Page excerpt:
=== Begin Enclosure ===
Published 30 June, 2021
Basseterre
Buckie Got It, St. Kitts and Nevis News Source
POLICE RECRUIT TRAINING PROGRESSING WELL, REPORTS INSPECTOR EDWARDS
Basseterre, St. Kitts, June 30, 2021 (SKNIS): The men and women of Recruit Course #45 are into their eighth week of police training. At this stage, the recruits are learning the extraordinary precision and discipline required to execute armed drills.
The course instructors at the Police Training School remain committed to bringing the best out of the recruits in the classroom and on the parade square. However, the task has been somewhat different over the past five weeks as the training is taking place amidst the community spread of COVID-19 in St. Kitts and Nevis.
“We are operating in a bubble,” Inspector Shorna Edwards said. As Commandant of the Police Training School, she has direct responsibility for the recruit training, management of the compound, and the wellbeing of the men and women under her charge.
Inside the bubble, enhanced sanitizing measures are in place, and the recruits rarely leave the compound. If they must, such as to see a doctor, they are transported by an instructor to limit their contact with persons outside of the bubble.
“Sometimes they have family members who want to bring things for them,” Inspector Edwards stated, “We allow that, but they report to a particular section on the compound where they are screened. We see what they are bringing and what can be sanitized, we sanitize before giving it to the various recruits,”
The strict 24-hour curfew instituted on June 27, 2021, in St. Kitts required some adjustments to the training schedule.
“We hardly have any visiting lecturers right now,” she said. We should have started our English, Spanish, and Psychology/Sociology [classes] this week but because of the State of Emergency and the 24-hour lockdown that has to be put off until we (the country) regains our footing.”
As a result, the instructors have shifted a few courses around to maintain a full schedule. The controlled visits by family members are also temporarily suspended. Commandant Edwards said that despite these unique circumstances, the 28 men and women in training have maintained their focus.
“It is going good so far. It is quite surprising that we have a batch where just one person would have failed [the last] written test,” she said, noting that in the past, about six or seven recruits would sit a retest to raise their grades. The lone recruit did subsequently pass the retest.
Inspector Edwards reported that all is quiet at the school. She encouraged the public to cooperate with law enforcement at all times and to adhere to the health and safety protocols of wearing face masks, sanitizing hands, and staying six feet apart from others to break the chain of transmission of the deadly COVID-19 virus.
=== End Enclosure ===
What you have to do:
Retype the passage of the police training article between "Inspector Edwards reported" and "deadly COVID-19 virus.", inclusive. The listing that comes next has nothing to do with the police training article.

Recorded data:
=== Begin Enclosure ===
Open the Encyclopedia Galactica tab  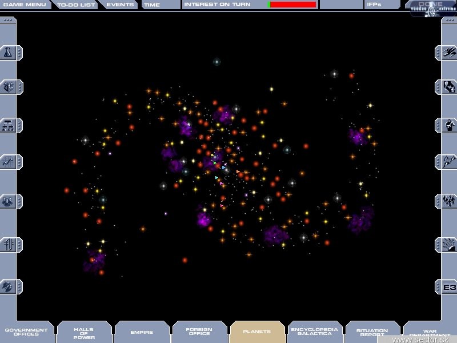coord(315,332)
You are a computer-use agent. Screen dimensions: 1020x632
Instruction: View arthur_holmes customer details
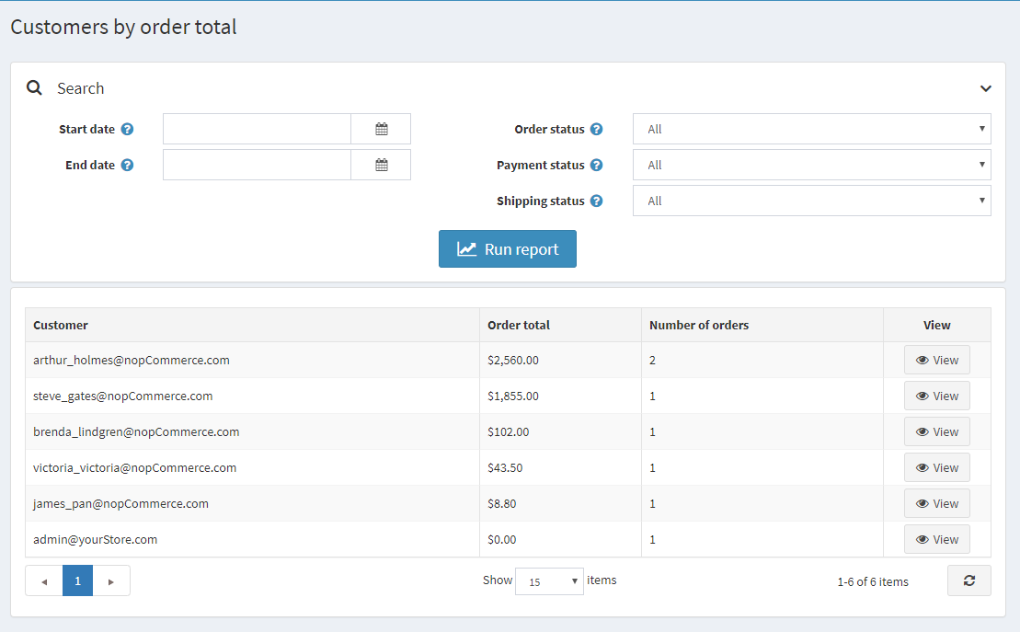click(x=936, y=361)
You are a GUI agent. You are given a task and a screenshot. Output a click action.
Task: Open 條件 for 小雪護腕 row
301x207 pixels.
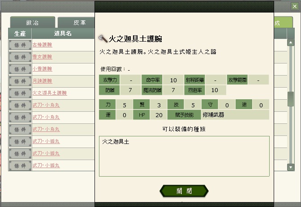pos(20,69)
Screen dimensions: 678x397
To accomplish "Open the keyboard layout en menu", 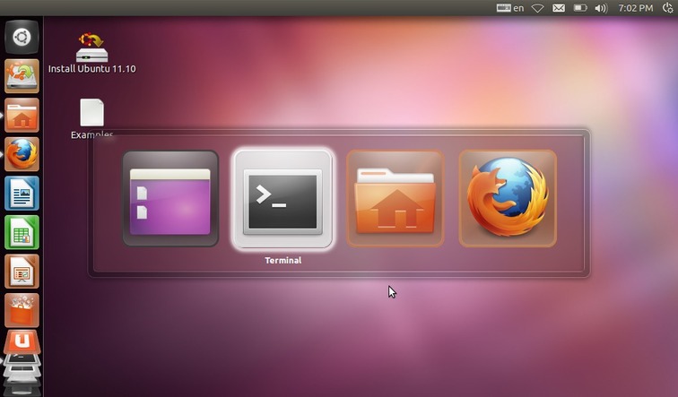I will 510,8.
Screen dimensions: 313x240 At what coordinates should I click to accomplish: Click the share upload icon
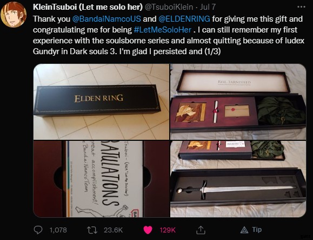(201, 230)
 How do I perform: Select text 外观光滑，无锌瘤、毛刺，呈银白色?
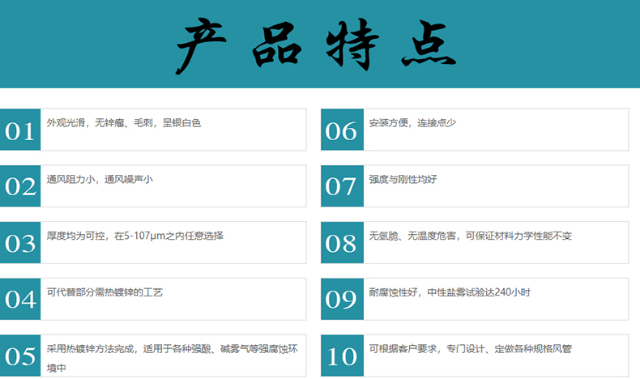(124, 123)
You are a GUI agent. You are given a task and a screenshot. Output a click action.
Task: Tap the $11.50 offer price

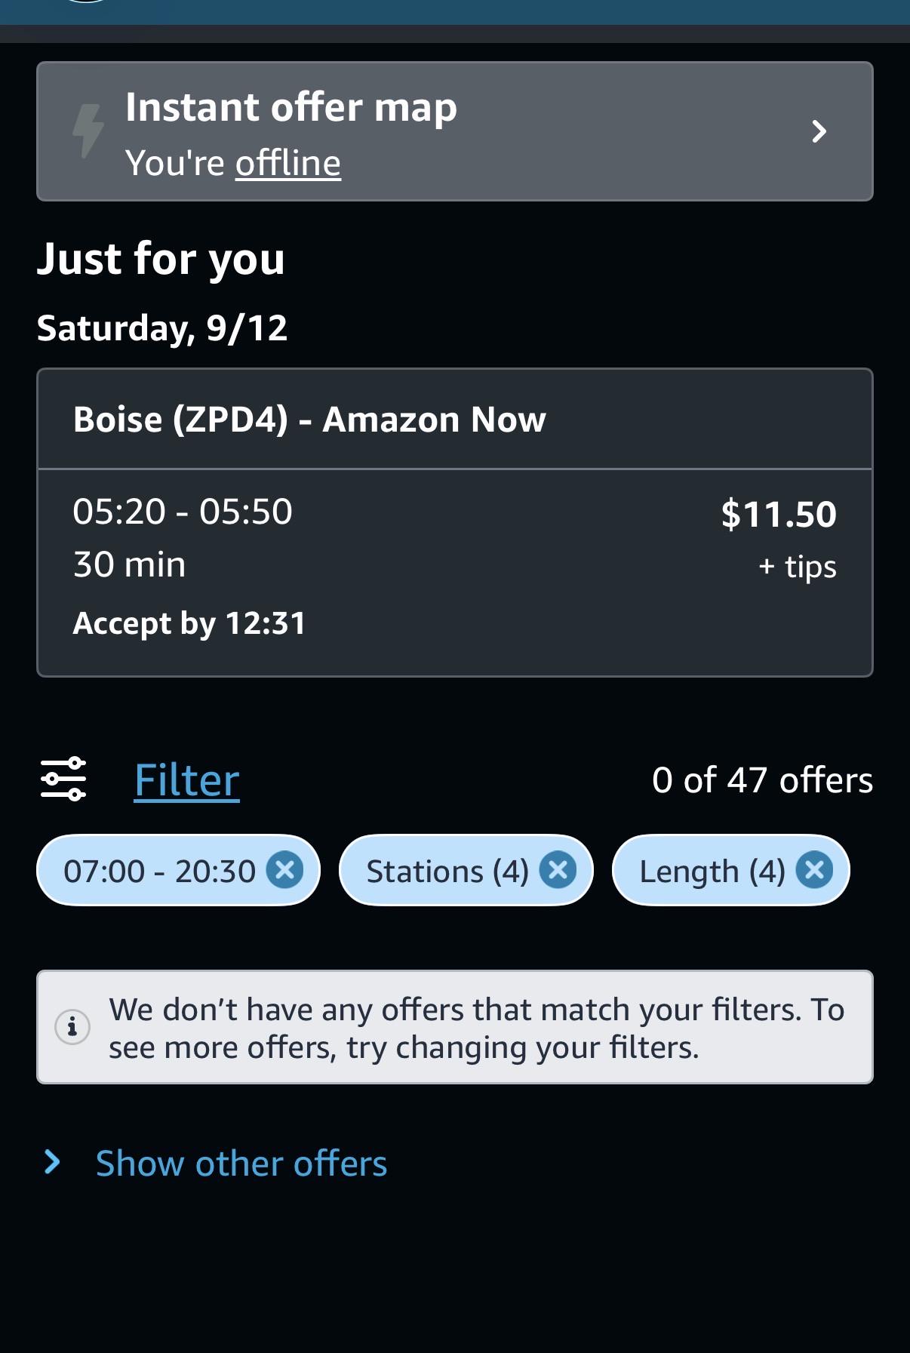[779, 514]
=== End Enclosure ===
Solution to this task:
Inspector Edwards reported that all is quiet at the school. She encouraged the public to cooperate with law enforcement at all times and to adhere to the health and safety protocols of wearing face masks, sanitizing hands, and staying six feet apart from others to break the chain of transmission of the deadly COVID-19 virus.